[Start of section]

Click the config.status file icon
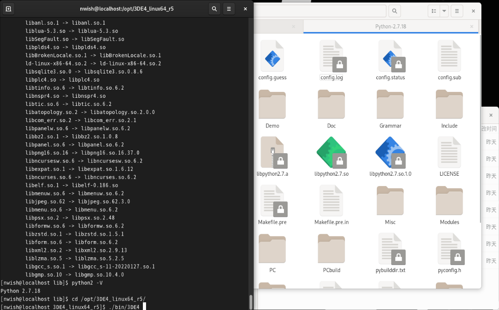The image size is (499, 310). point(390,56)
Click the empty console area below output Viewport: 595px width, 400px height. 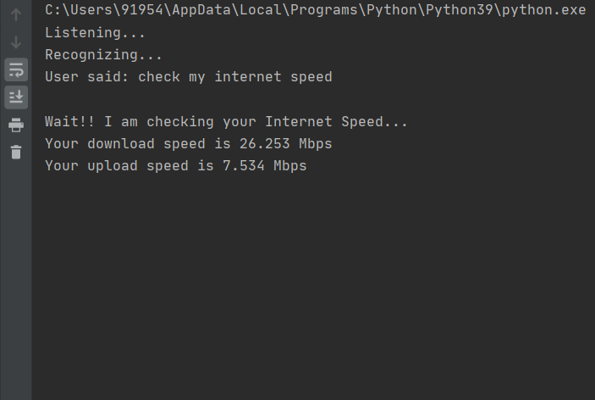313,285
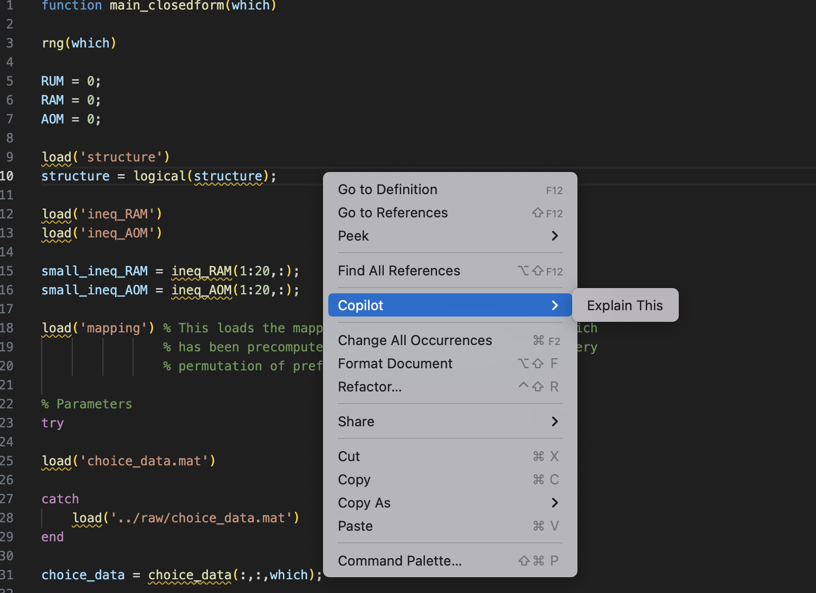The height and width of the screenshot is (593, 816).
Task: Select "Go to Definition" from the menu
Action: [387, 189]
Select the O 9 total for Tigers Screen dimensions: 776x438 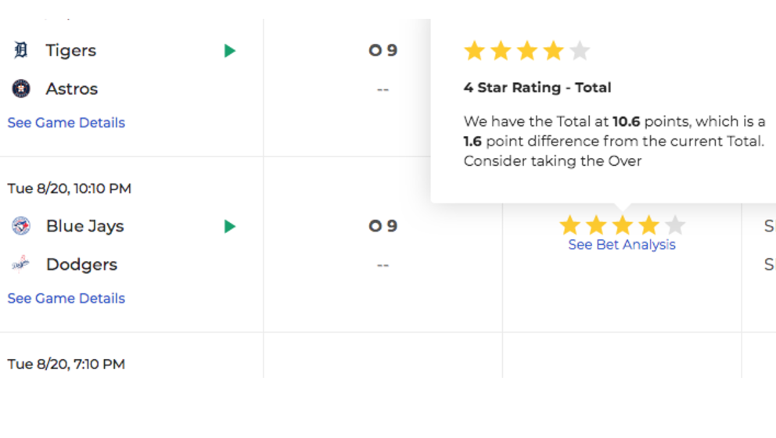click(383, 50)
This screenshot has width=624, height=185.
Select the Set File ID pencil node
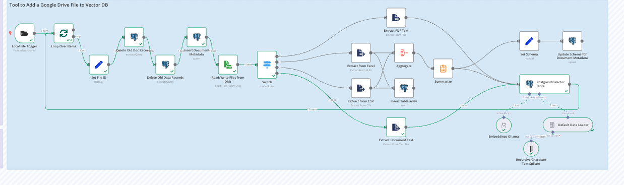click(x=99, y=65)
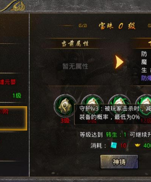Click the 守护lv3 tooltip box
Screen dimensions: 151x182
tap(113, 114)
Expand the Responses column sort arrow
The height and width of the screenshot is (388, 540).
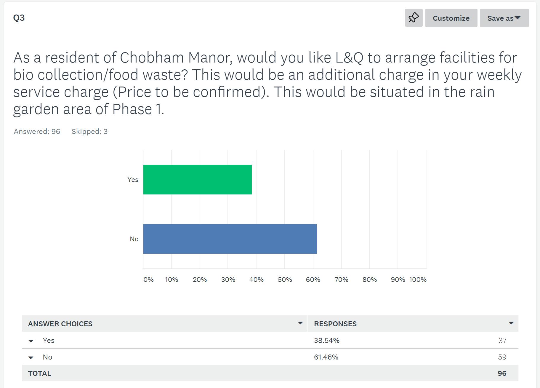[x=511, y=323]
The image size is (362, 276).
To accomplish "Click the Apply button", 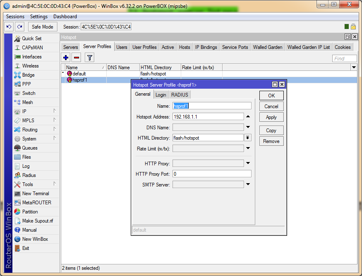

[End of section]

■ What to work on: Reproduce word for word only the lines between the line containing "The height and width of the screenshot is (388, 540)." and the end of the listing above, both included, and drop any pictures.

■ Reply to the task:
The height and width of the screenshot is (388, 540).
[x=511, y=323]
The image size is (362, 276).
To accomplish "Click the Apply button", 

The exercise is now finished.